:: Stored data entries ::
###

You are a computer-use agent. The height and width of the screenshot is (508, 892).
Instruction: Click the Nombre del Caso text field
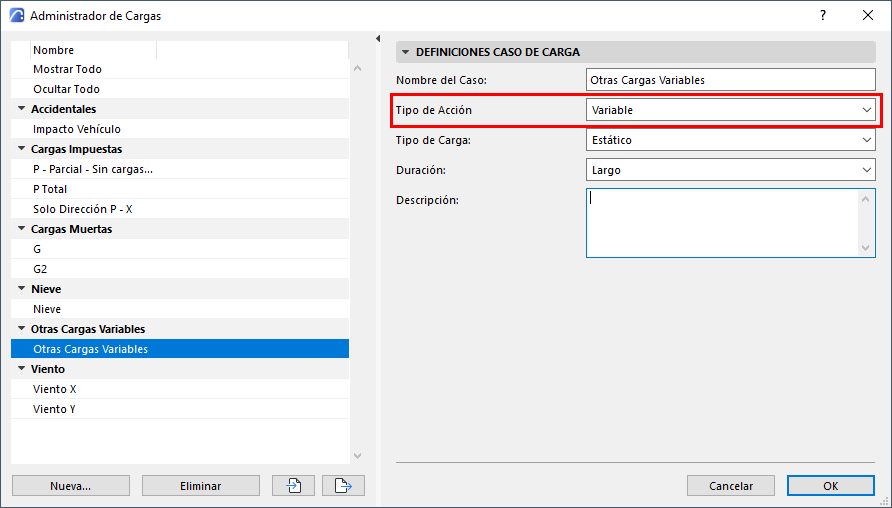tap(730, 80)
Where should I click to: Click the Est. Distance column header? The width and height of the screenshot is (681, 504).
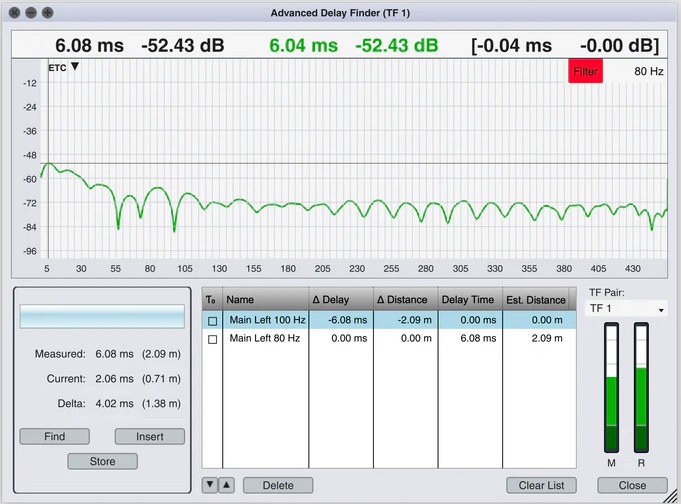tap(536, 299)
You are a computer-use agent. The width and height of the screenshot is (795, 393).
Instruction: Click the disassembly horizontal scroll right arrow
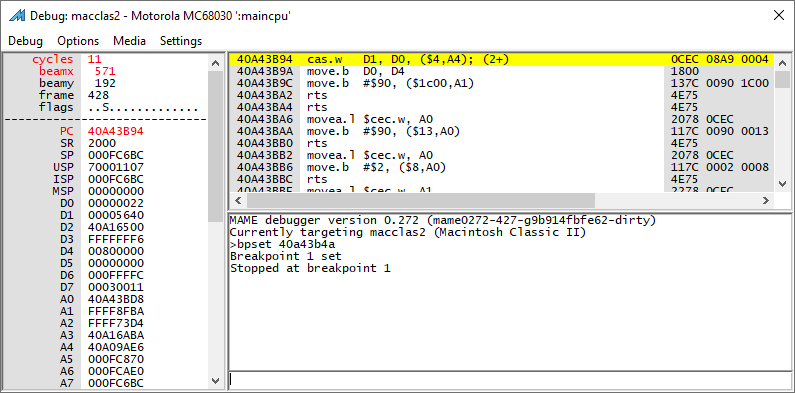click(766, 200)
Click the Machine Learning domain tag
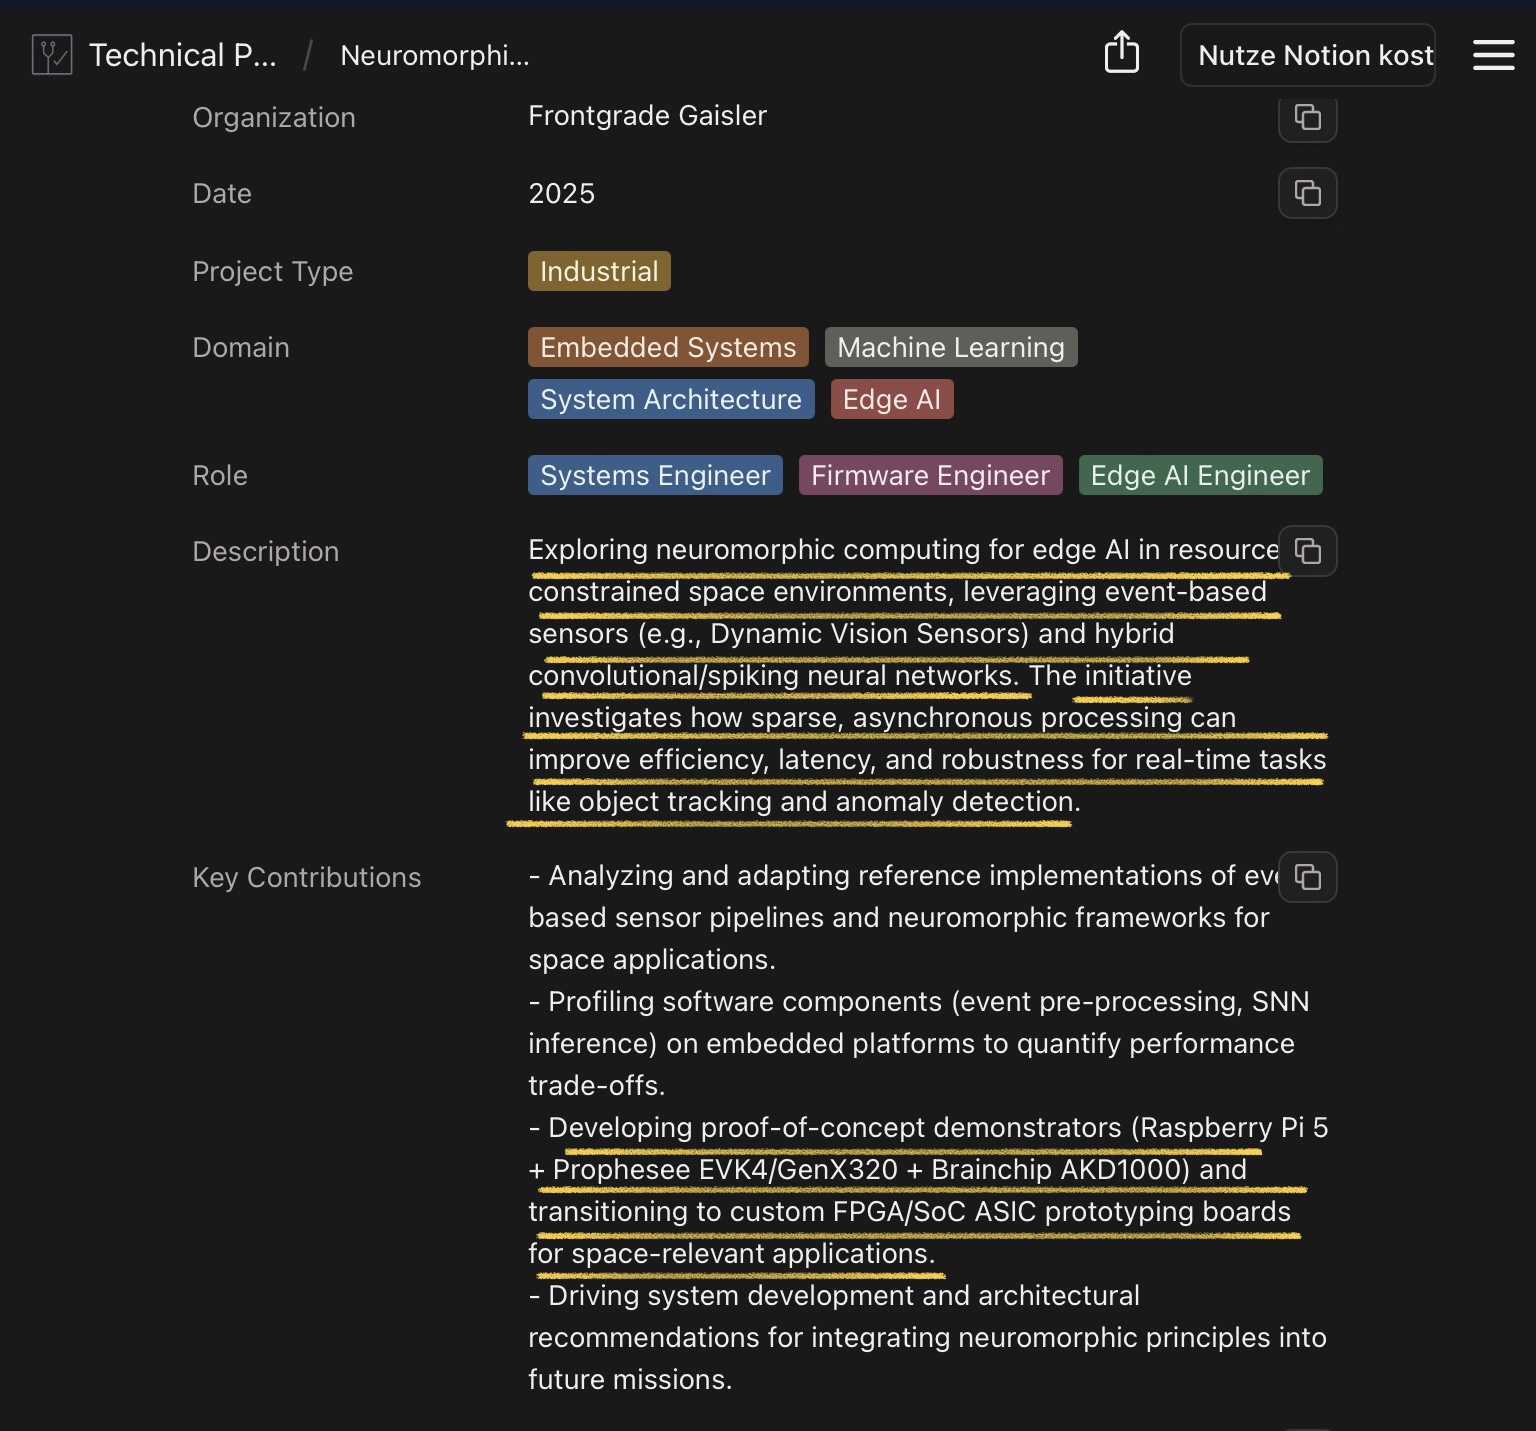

###

:: WHAT TO WORK ON ::
From the data, list each line in which the string "computer" appears.

:: ANSWER SPACE ::
You are a computer-use agent. The height and width of the screenshot is (508, 892).
You are a computer-use agent. The width and height of the screenshot is (795, 393).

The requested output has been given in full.